Posted: July 7, 2007

The scientist leading NASA's Dawn spacecraft on a three-billion-mile reconnaissance mission to explore a massive asteroid and a "dwarf planet" believed to harbor water has been designing the project for more than a decade. Liftoff was supposed to happen this weekend, yet troubles interfered. And officials Saturday ordered another launch delay -- all the way to September.

Chris Russell, professor of geophysics and space physics at the UCLA, first proposed the mission in 1994. He's been waiting a long time to see the robotic probe, powered by exotic ion thrusters, travel into the asteroid belt where it will orbit the rocky body Vesta, then venture out further to the small world called Ceres and also orbit that tantilizing object.

But getting the spacecraft built and launched has been beleaguered by setbacks.

"The spacecraft will spend much less time in space than we put in preparing for the mission," Russell said recently. "I want to get this spacecraft up in space, where it belongs. I'm really confident about the spacecraft. We've been testing and retesting."

Russell's team hoped to see the instrument-laden space probe leave Earth in the coming days. Now, everyone must wait a bit longer.

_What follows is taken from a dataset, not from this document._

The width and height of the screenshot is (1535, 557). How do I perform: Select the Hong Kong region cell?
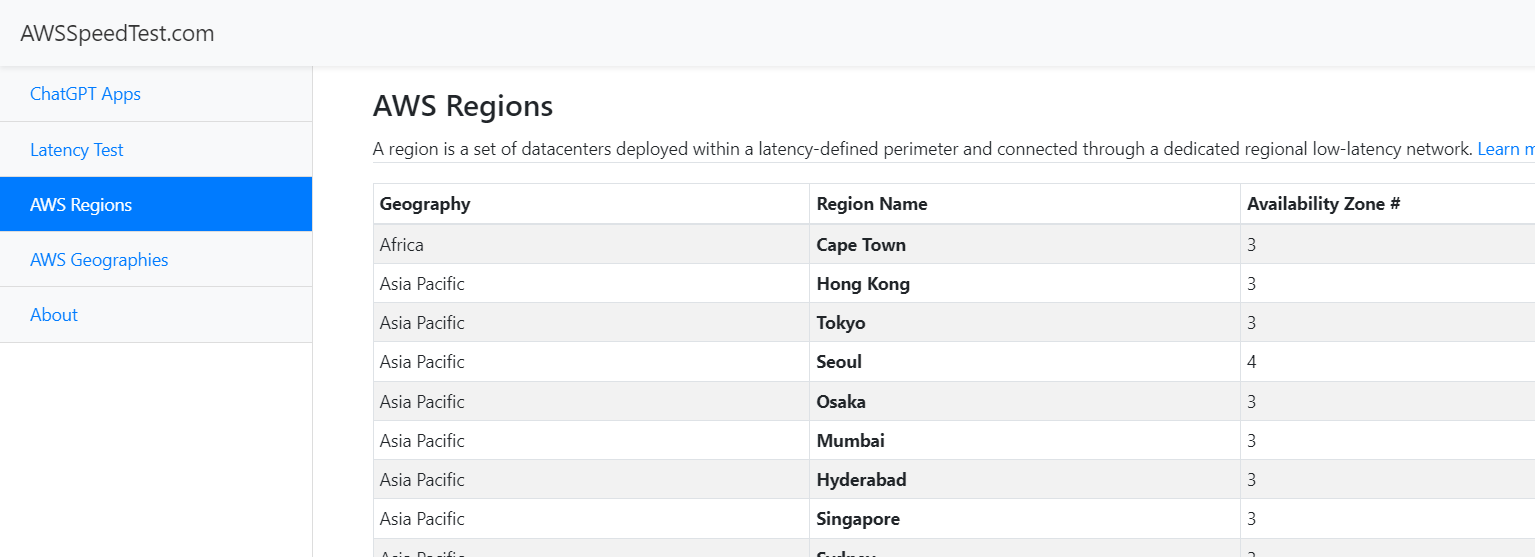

A 12-story United Launch Alliance Delta 2-Heavy rocket with Dawn nestled inside the vehicle's nose cone was supposed to blast off from Cape Canaveral's pad 17B on Saturday afternoon. But stormy weather prevented the rocket's second stage from being fueled on Thursday, forcing the liftoff to be delayed from Saturday to Sunday.

NASA decided early Friday morning to slip the launch another 24 hours - to Monday - because of troubles with a telemetry-relay aircraft downrange. Then a decision was made late Friday to retarget the launch for no earlier than Sunday, July 15.

Problems with the tracking plane and delays getting a substitute ship into the Atlantic Ocean region has been a source of headaches for the launch officials. Either the aircraft or the instrumented ship is required to receive telemetry from the rocket during the second and third stage firings off the west-central coast of Africa. Without a mobile tracking asset in place, engineers would have no insight or data while those critical events of the launch occur.

NASA has been racing against the calendar because Dawn's current launch opportunity closes July 19, giving just a few days left to get the spacecraft on the required trajectory to fly past Mars for a sling-shot maneuver and then into the asteroid belt for its rendezvous with Vesta and Ceres over the next eight years.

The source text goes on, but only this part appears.